Andison served as deacon at St. Alban's, Tokyo, in 1998; assistant curate at St. Timothy's, Agincourt, from 1999–2001; associate vicar at St. James's, Clerkenwell, from 2001–2005; associate priest at St. Paul's, Bloor Street from 2006–2013; and incumbent at St. Clement's, Eglinton, from 2013–2017.

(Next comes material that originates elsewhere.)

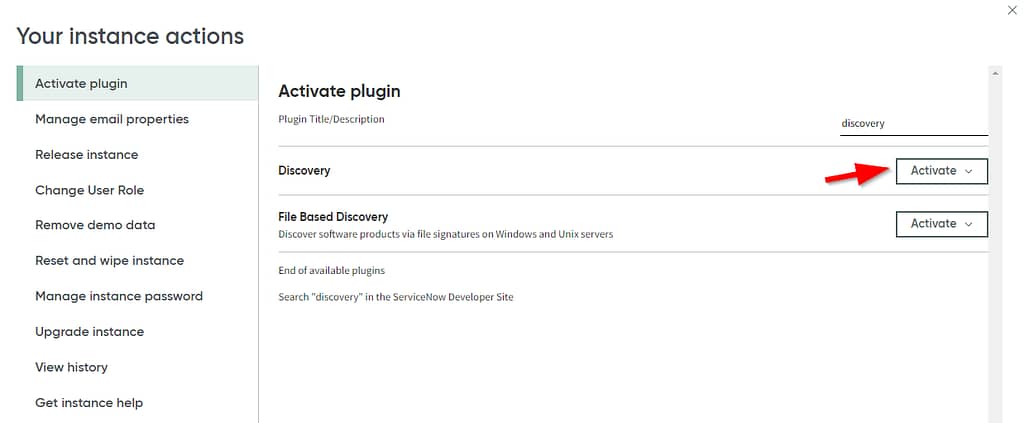Viewport: 1024px width, 423px height.
Task: Select Upgrade instance option
Action: point(90,332)
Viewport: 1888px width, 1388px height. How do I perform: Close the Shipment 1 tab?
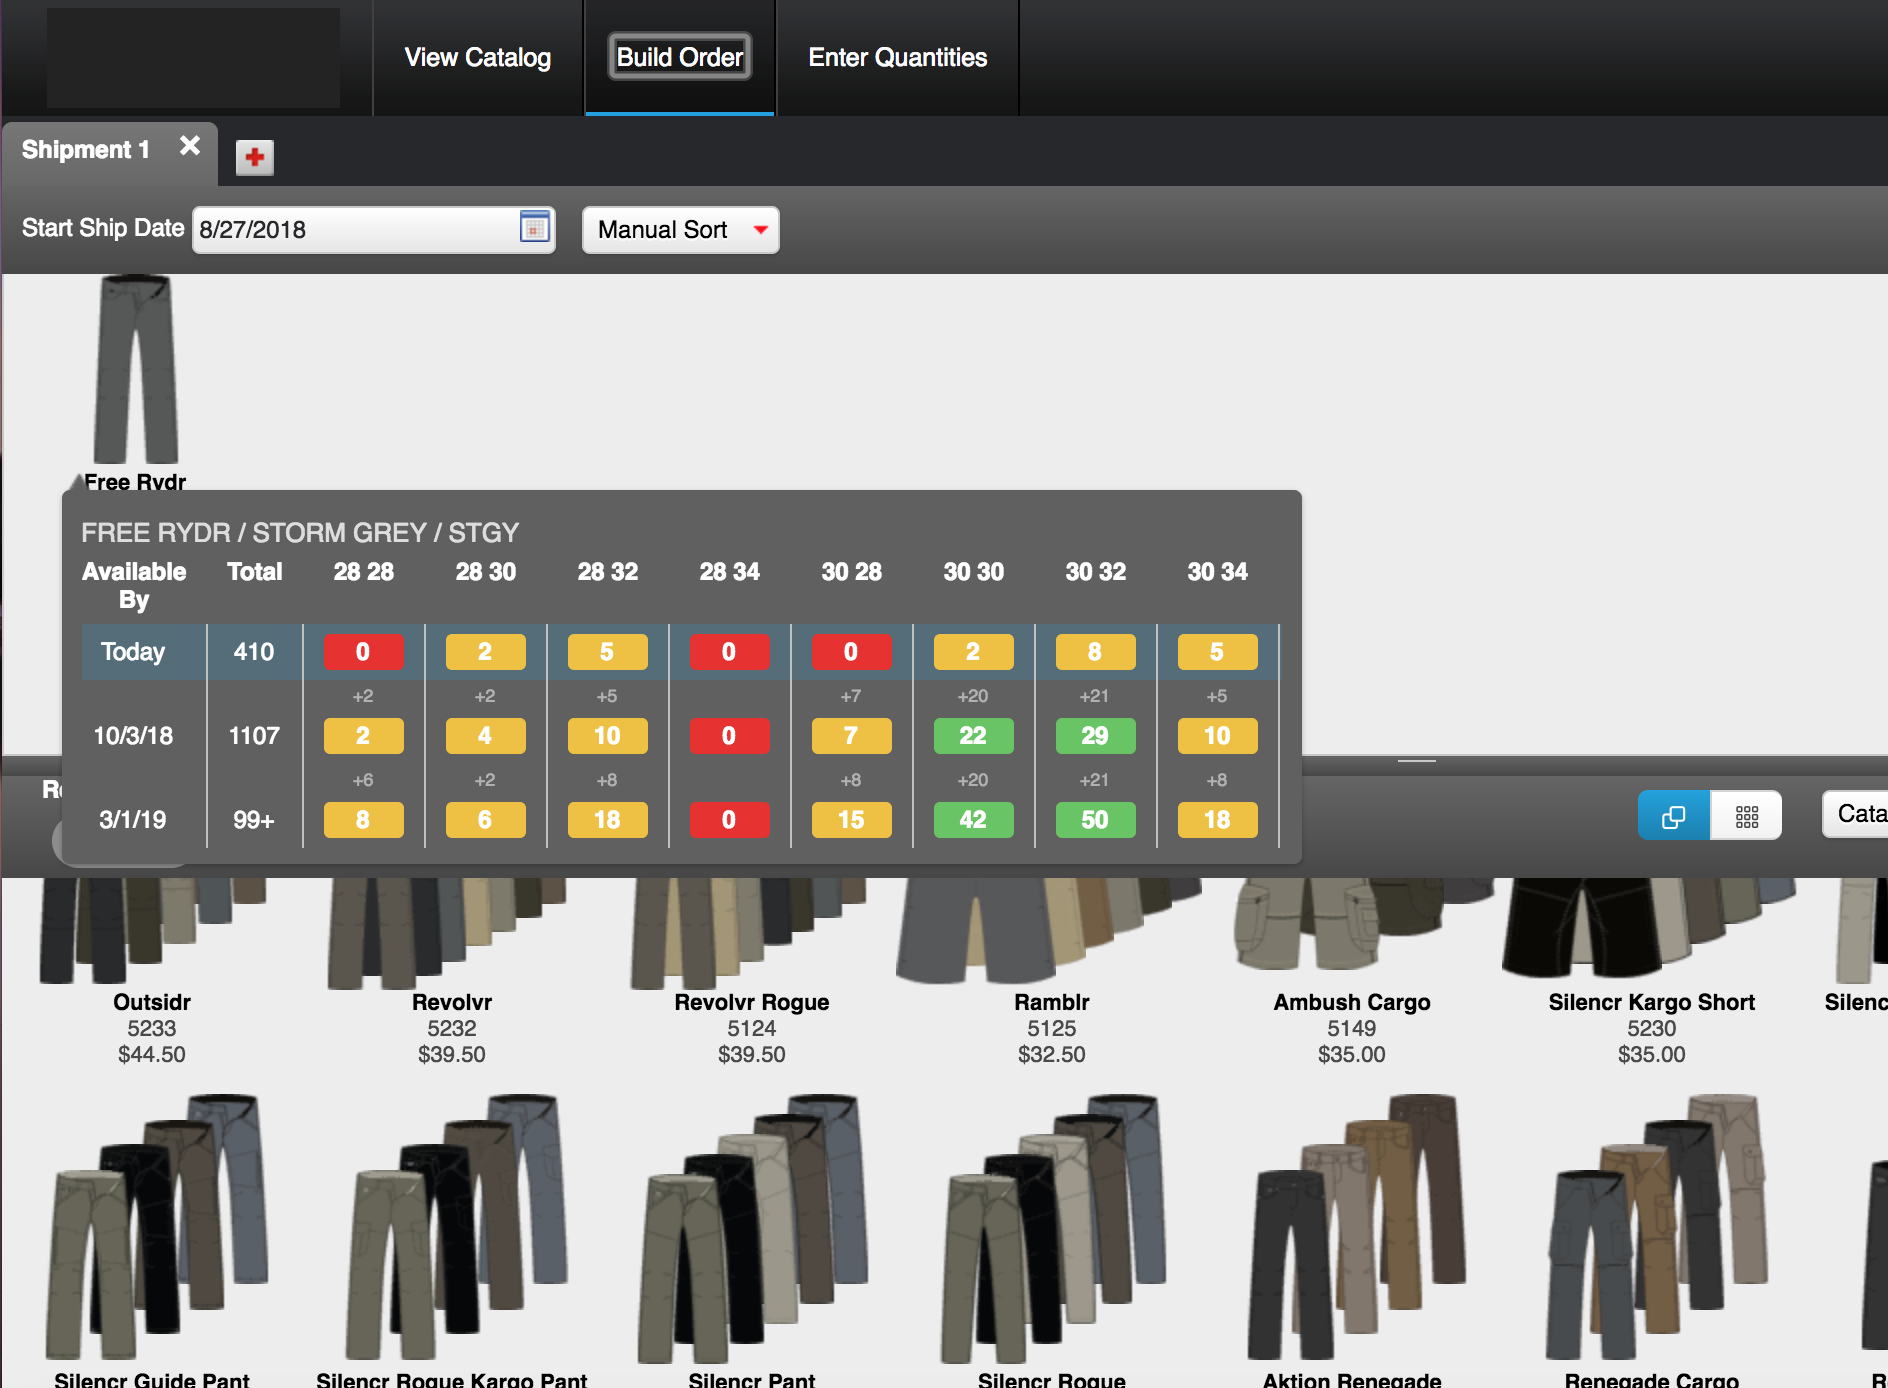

On September 17, 2016, Andison was elected as a suffragan bishop, alongside Kevin Robertson and Riscylla Shaw. She was consecrated on January 7, 2017, by Colin Johnson, Bishop of Toronto, and Fred Hiltz, Primate of the Anglican Church of Canada, at St. Paul's, Bloor Street. Johnson appointed her to the York-Credit Valley episcopal area. In October 2020, she announced her intention to step down as bishop in early 2021 and become the incumbent of St. Paul's, Bloor Street. She has retained the title of bishop and the style The Right Reverend.

==Awards==
Honorary Doctorate of Divinity, Tyndale University

==Personal life==
Andison is married to Tim, a corporate lawyer, and they have three daughters.